Specifies the scalar beta.

b

Array containing non-zero elements of the matrix B. Its length is equal to the number of non-zero elements in the matrix B. Refer to values array description in Sparse Matrix Storage Formats for more details.

jb

Array containing the column indices plus one for each non-zero element of the matrix B. For each row the column indices must be arranged in the increasing order.

The length of this array is equal to the length of the array b. Refer to columns array description in Sparse Matrix Storage Formats for more details.

ib

Array of length m + 1 when trans = 'N' or 'n', or n + 1 otherwise.

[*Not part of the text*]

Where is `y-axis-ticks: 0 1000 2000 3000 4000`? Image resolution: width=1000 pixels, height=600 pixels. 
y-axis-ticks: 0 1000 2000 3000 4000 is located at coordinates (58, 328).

This array contains indices of elements in the array b, such that ib[i] - ib[0] is the index in the array b of the first non-zero element from the row i. The value of the last element ib[m] or ib[n] is equal to the number of non-zero elements of the matrix B plus one. Refer to rowIndex array description in Sparse Matrix Storage Formats for more details.

nzmax

The length of the arrays c and jc.

This parameter is used only if request=0. The routine stops calculation if the number of elements in the result matrix C exceeds the specified value of nzmax.

Output Parameters

c

Array containing non-zero elements of the result matrix C. Its length is equal to the number of non-zero elements in the matrix C. Refer to values array description in Sparse Matrix Storage Formats for more details.

jc

Array containing the column indices plus one for each non-zero element of the matrix C.

The length of this array is equal to the length of the array c. Refer to columns array description in Sparse Matrix Storage Formats for more details.

ic

Array of length m + 1, containing indices of elements in the array c, such that ic[i] - ic[0] is the index in the array c of the first non-zero element from the row i. The value of the last element ic[m] is equal to the number of non-zero elements of the matrix C plus one. Refer to rowIndex array description in Sparse Matrix Storage Formats for more details.

info

If info=0, the execution is successful.

If info=I>0, the routine stops calculation in the I-th row of the matrix C because number of elements in C exceeds nzmax.

If info=-1, the routine calculates only the size of the arrays c and jc and returns this value plus 1 as the last element of the array ic.